Юноша выглядел несколько сбитым с толку, не ожидавшим такой проницательности от обычного приходского священника, и отец О’Молли позволил себе легкую победную ухмылку, наблюдая, как Уильям пытается вернуть свое надменное выражение.
— Я бы не советовал тебе спорить насчет этого, — мягко сказал старший священник, кладя одну руку на коня младшего и придерживая своего второй. — Ты теперь моя забота, брат Уильям. Я собираюсь честно исполнить свой уговор, но мне нужно твое доверие.
— Это не связано с доверием, — тут же ответил брат Уильям.
— Значит, с жадностью? — переспросил отец О’Молли, чуть жестче, чем до этого. — Я не могу допустить того, чтобы священник под моим руководством нарушил свои обеты, и не важно, насколько богата его семья.
Уильям — впервые с момента их встречи — выглядел выбитым из колеи, не уверенным, что делать в такой ситуации. Но в конце концов он кивнул, передавая отцу О’Молли небольшую изящно сшитую сумку.
— Вы ошиблись насчет того человека, — сказал он, — это мой старший брат. Мой отец не снизошел бы до этого убогого маленького острова, поэтому оставил Ричарда распоряжаться здешними землями.
— А остальная твоя семья в Лондоне?
— Да.
— А почему же ты не там?
Какая-то полузабытая горечь пробежала по лицу юноши перед тем, как оно сделалось угрюмым.
— Я не собираюсь говорить об этом с пастором сельской церквушки в какой-то дыре! — огрызнулся он, надувшись.
«Дворянство», — без особого энтузиазма подумал священник и взобрался в седло, надеясь, что его собственное смущение от этой мерзкой ситуации нельзя прочитать по его лицу.
— Тогда вперед, — сказал он, даже не оглядываясь. — Впереди долгий путь до нашей сельской церквушки в дыре. Так что лучше выдвигаться.

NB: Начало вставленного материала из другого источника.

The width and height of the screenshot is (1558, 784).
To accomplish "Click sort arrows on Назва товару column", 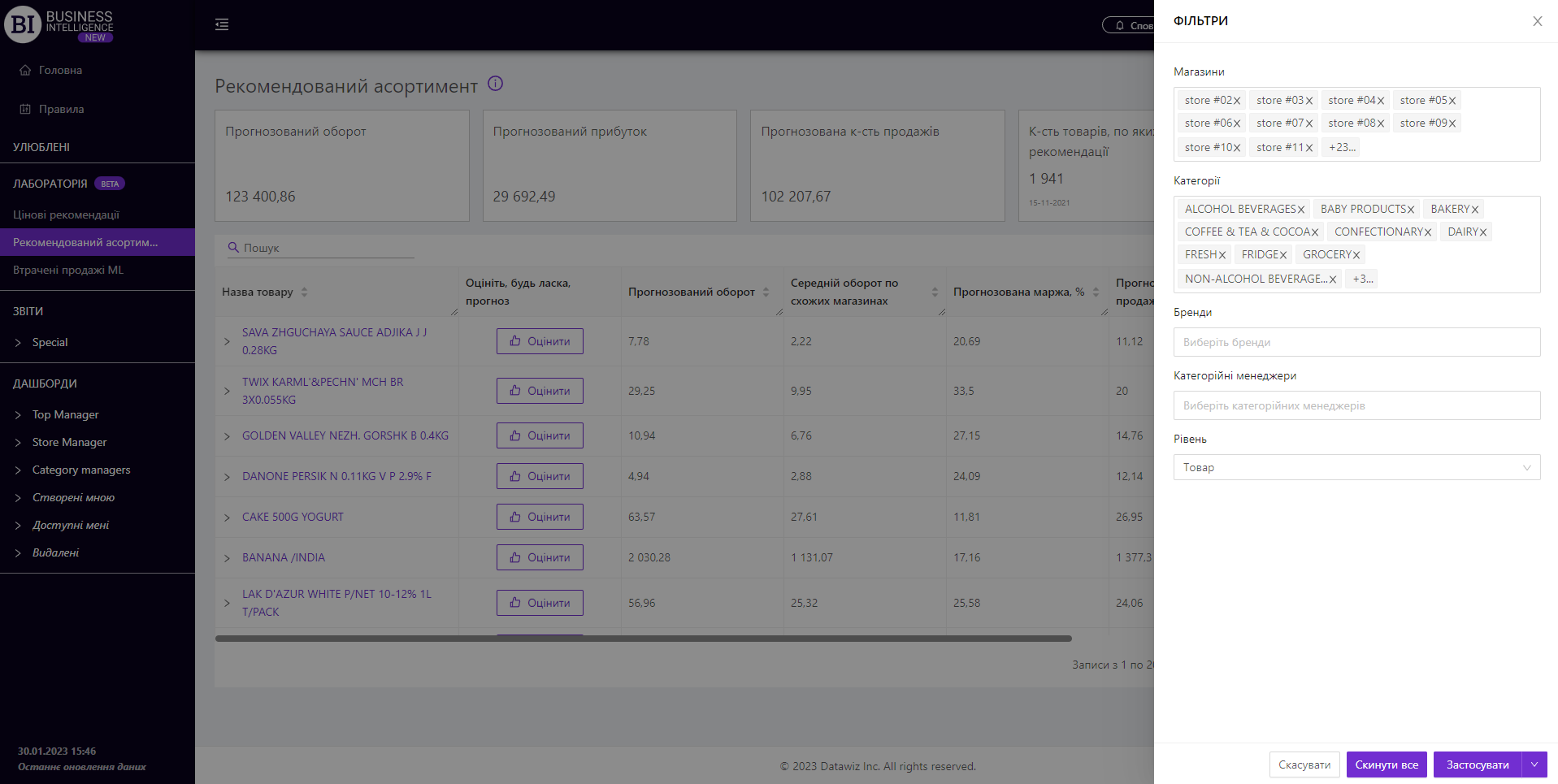I will [304, 292].
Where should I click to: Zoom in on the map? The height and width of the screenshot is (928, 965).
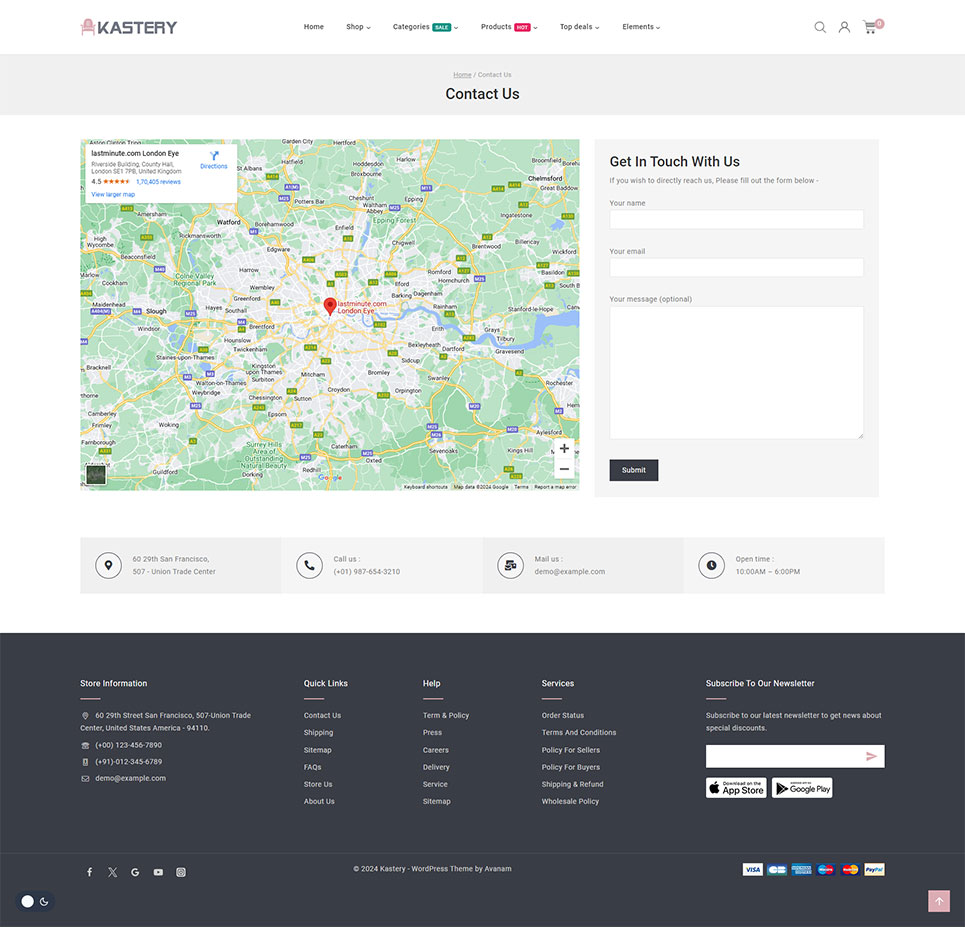tap(564, 449)
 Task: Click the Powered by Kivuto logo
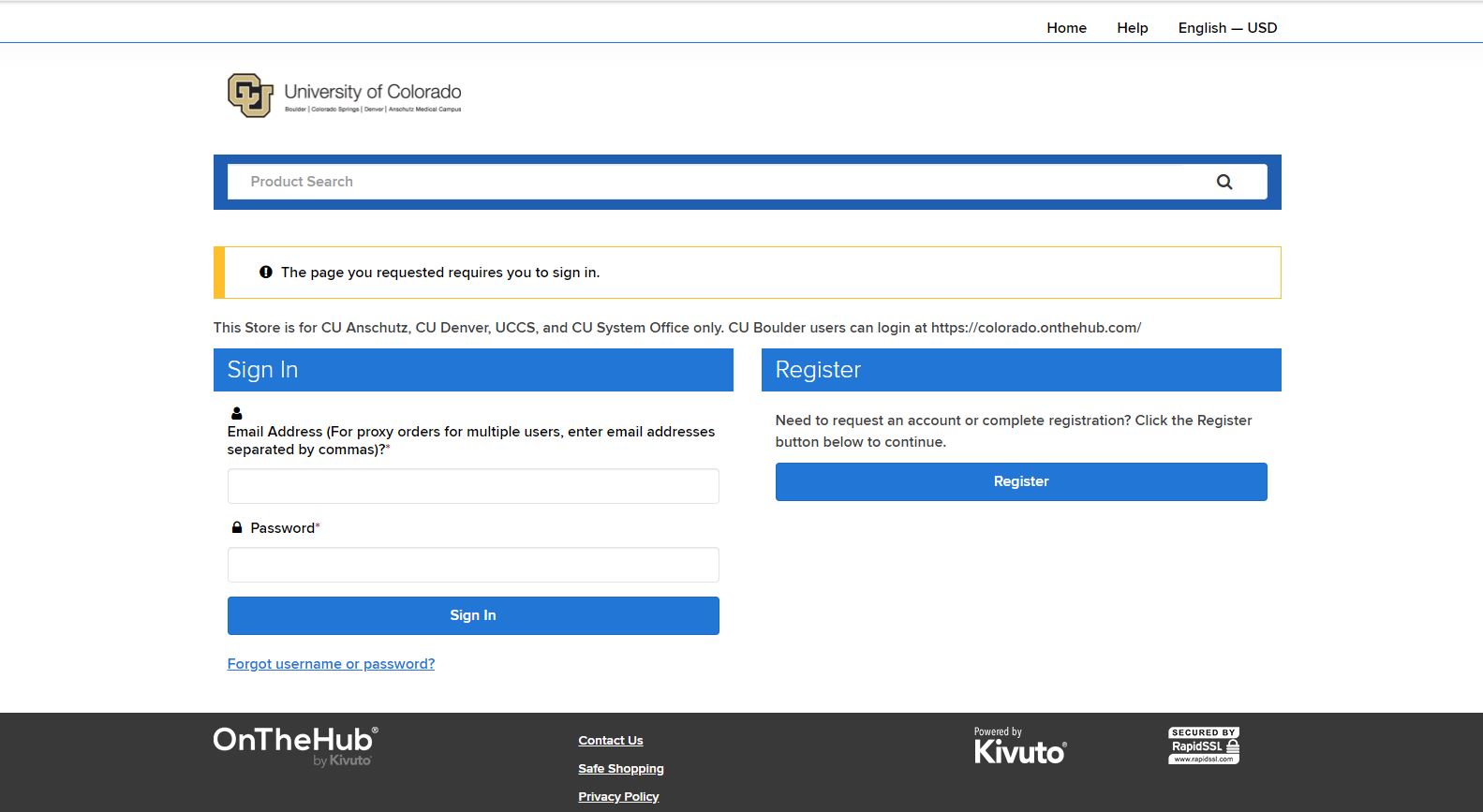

Аристократ наблюдал за ними, покидающими двор, из окна верхнего этажа, и нервозность вернулась, скручивая все внутри отца О’Молли. Он не сказал юноше о его брате. Он понимал, что, к худу или к добру, Уильям был под его ответственностью теперь. И понимал ли это юноша или нет, но та жизнь, которую он знал, отныне исчезла. Навсегда.
Отец О’Молли, тем не менее, горячо желал, чтобы это не было верно и для него тоже.
«Терпение», — напомнил он себе, и вернулся к прокладыванию их пути через серый лабиринт Дублина.